The reply should hold nothing except the lines from the one with "The image size is (896, 486)." through the end of the entries, duplicated exactly and with no pictures.

(Data Opens)

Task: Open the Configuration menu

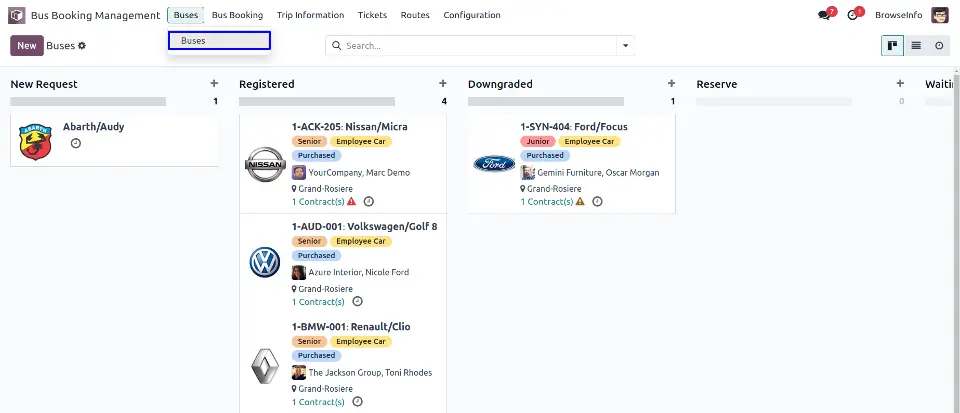Action: 472,15
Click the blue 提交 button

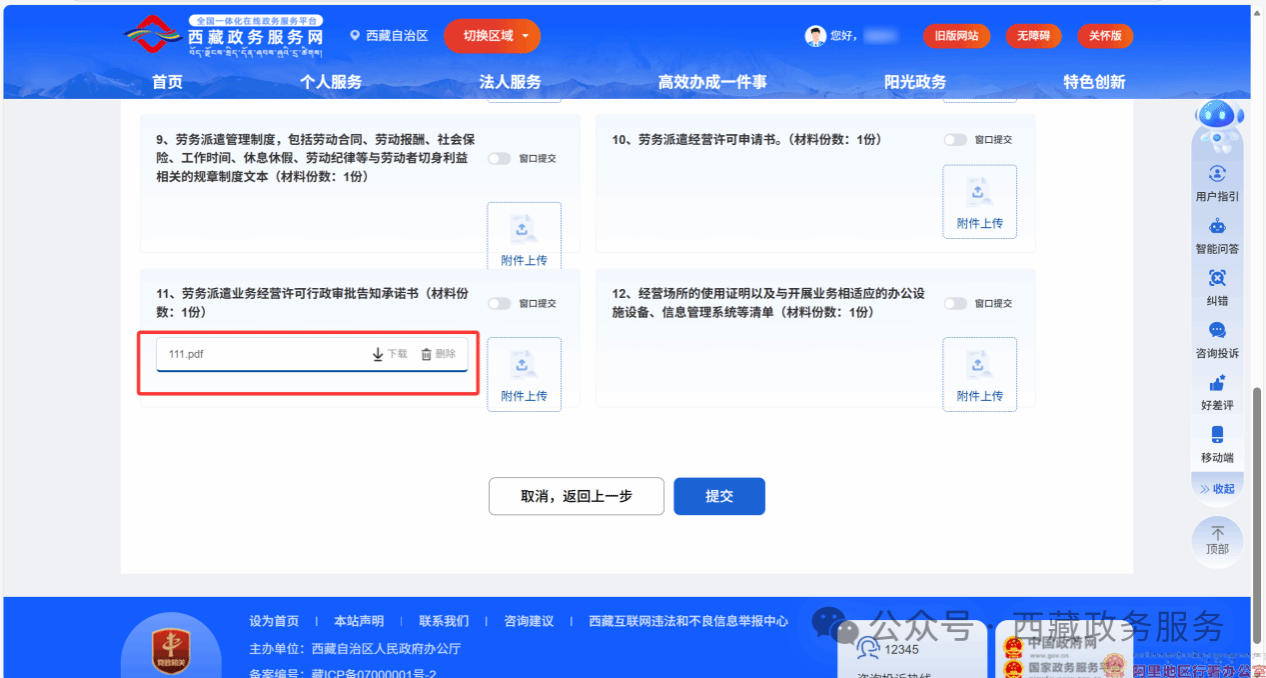(x=719, y=496)
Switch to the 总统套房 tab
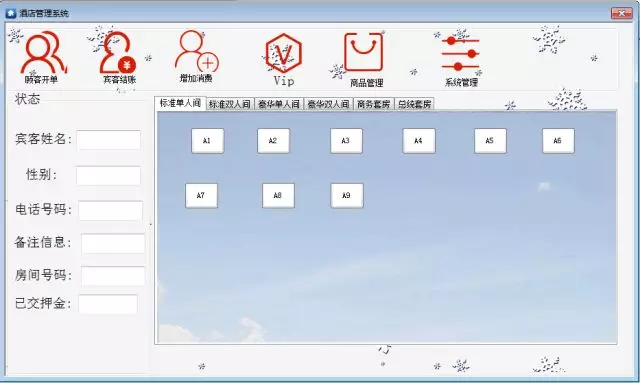 [x=414, y=104]
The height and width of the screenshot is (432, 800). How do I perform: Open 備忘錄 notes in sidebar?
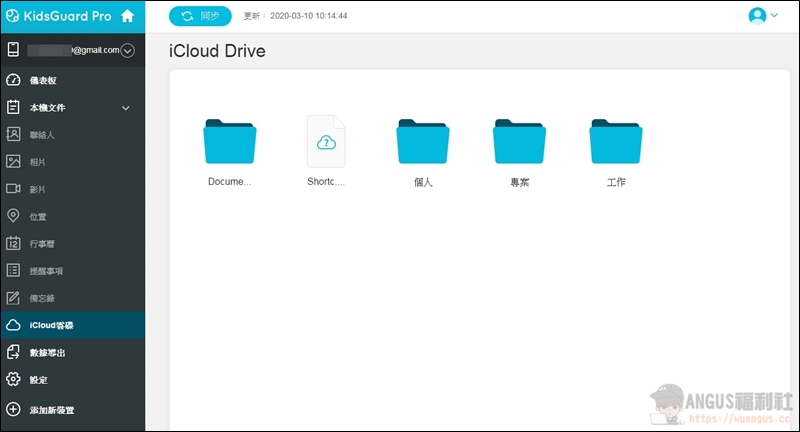(40, 298)
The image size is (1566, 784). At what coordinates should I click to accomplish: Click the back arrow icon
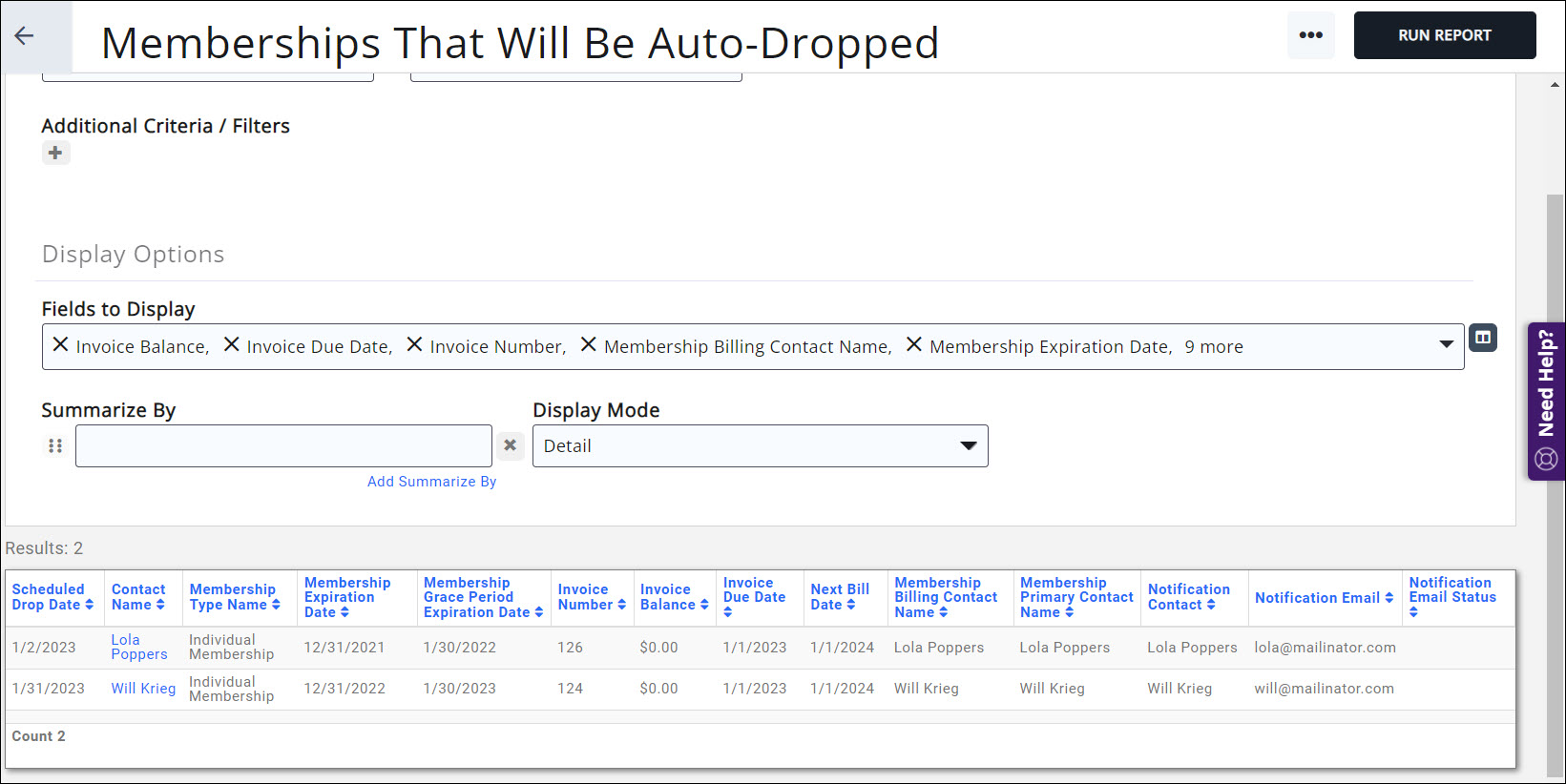pos(25,36)
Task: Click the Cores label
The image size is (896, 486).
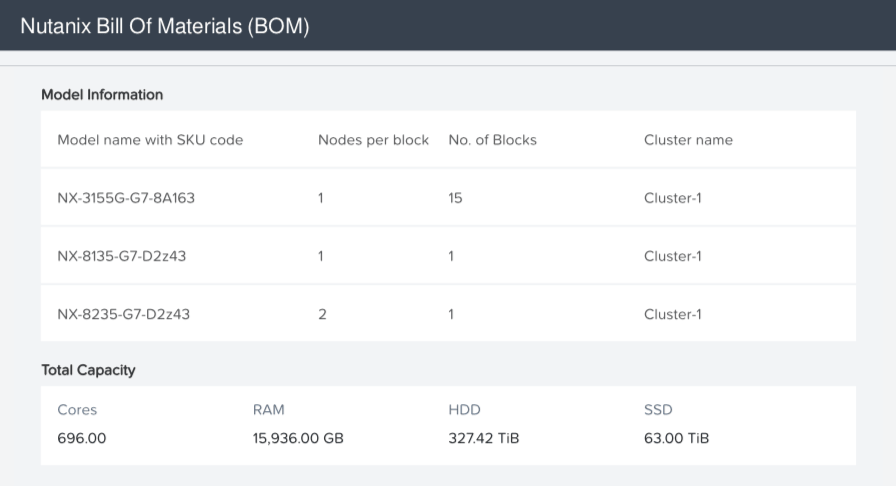Action: tap(77, 410)
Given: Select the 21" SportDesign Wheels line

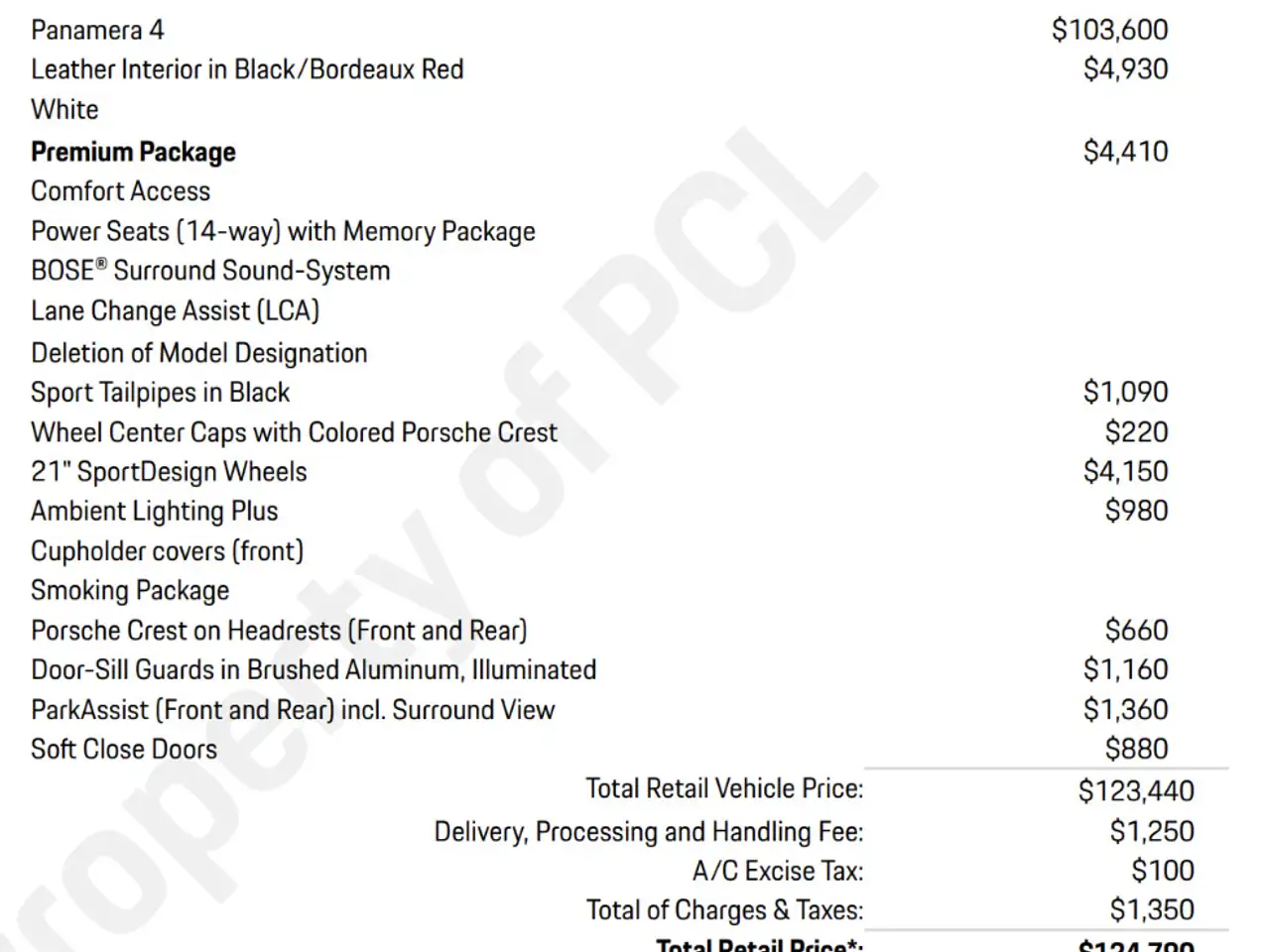Looking at the screenshot, I should click(169, 472).
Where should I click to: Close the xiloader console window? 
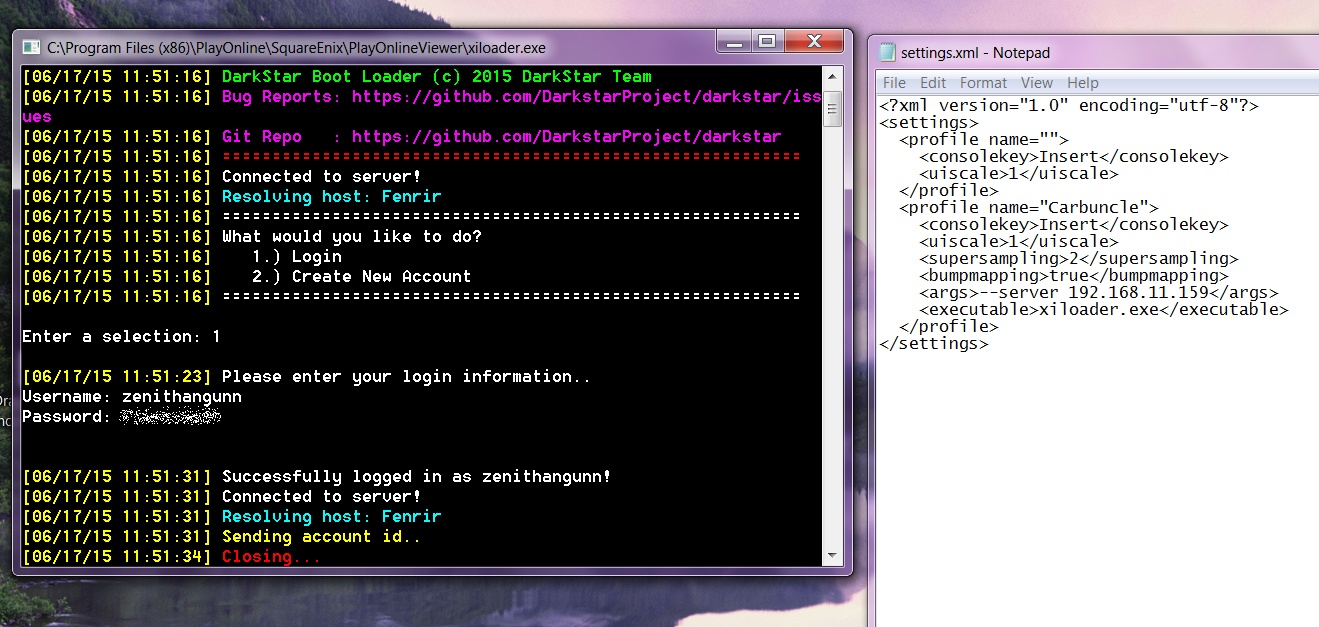811,41
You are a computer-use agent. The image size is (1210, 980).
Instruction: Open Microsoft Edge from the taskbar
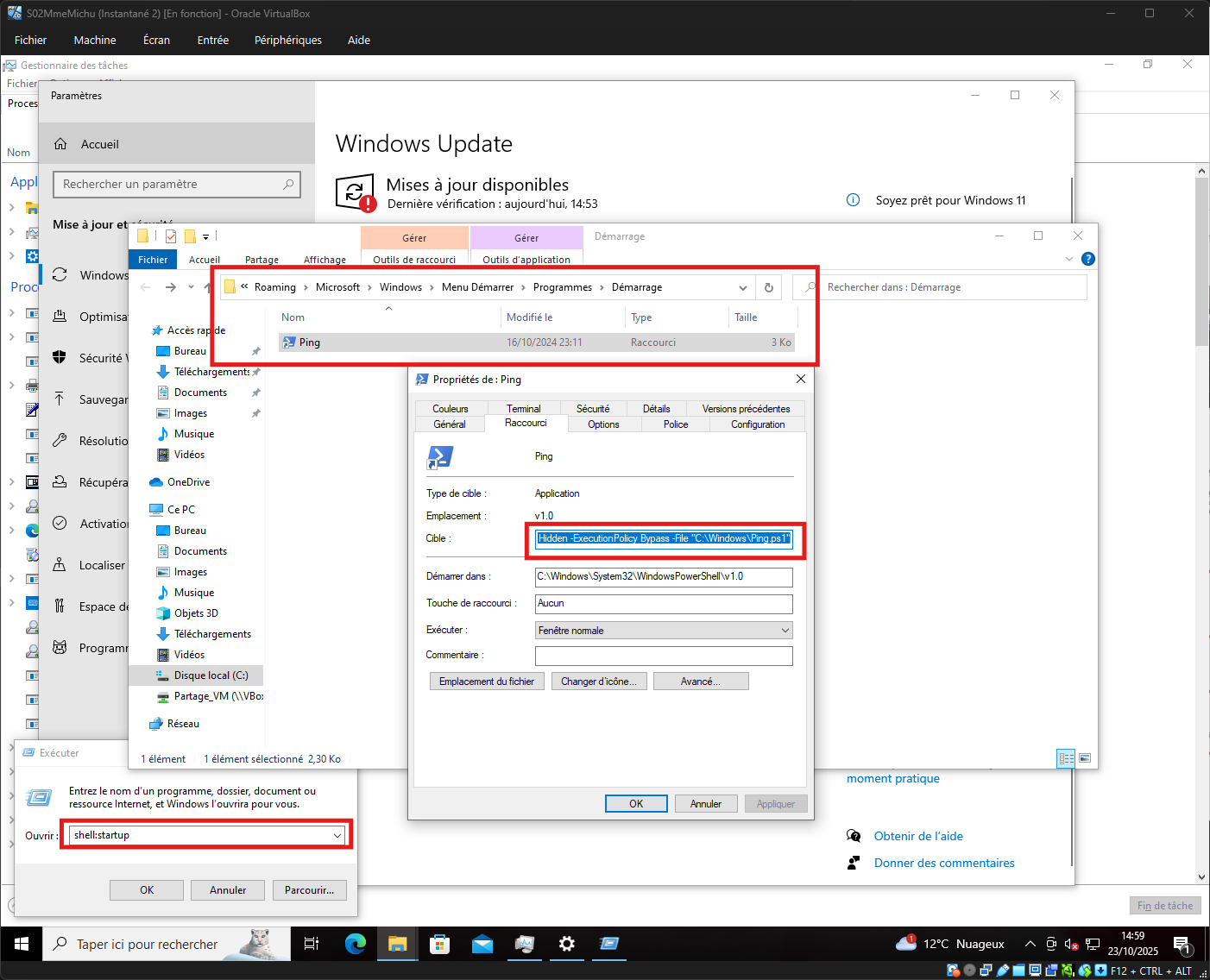pyautogui.click(x=355, y=944)
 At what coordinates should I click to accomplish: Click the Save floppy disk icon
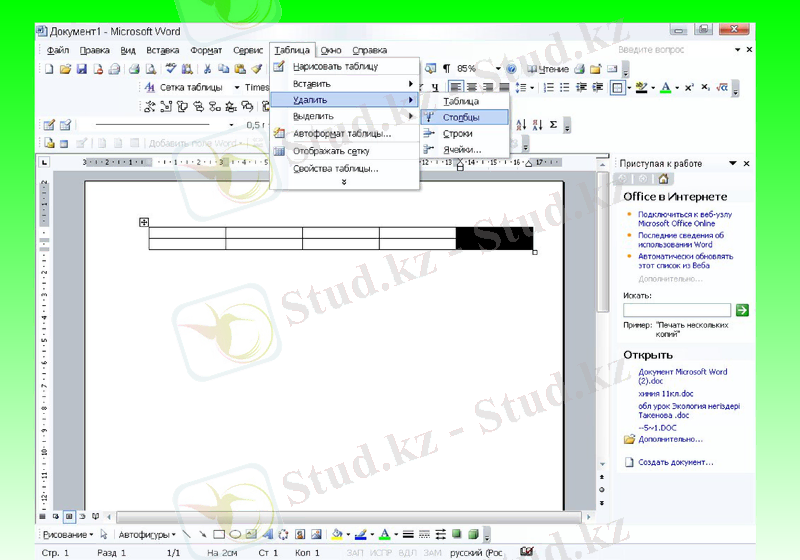click(x=82, y=69)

(Data Closes)

*Exercise result*
The image size is (896, 486).
Action: tap(77, 410)
Given: Select the 21" SportDesign Wheels line

Looking at the screenshot, I should click(169, 472).
Where should I click to: Close the xiloader console window? 
811,41
You are a computer-use agent. The image size is (1210, 980).
Instruction: Open Microsoft Edge from the taskbar
pyautogui.click(x=355, y=944)
 At what coordinates should I click to accomplish: Click the Save floppy disk icon
click(x=82, y=69)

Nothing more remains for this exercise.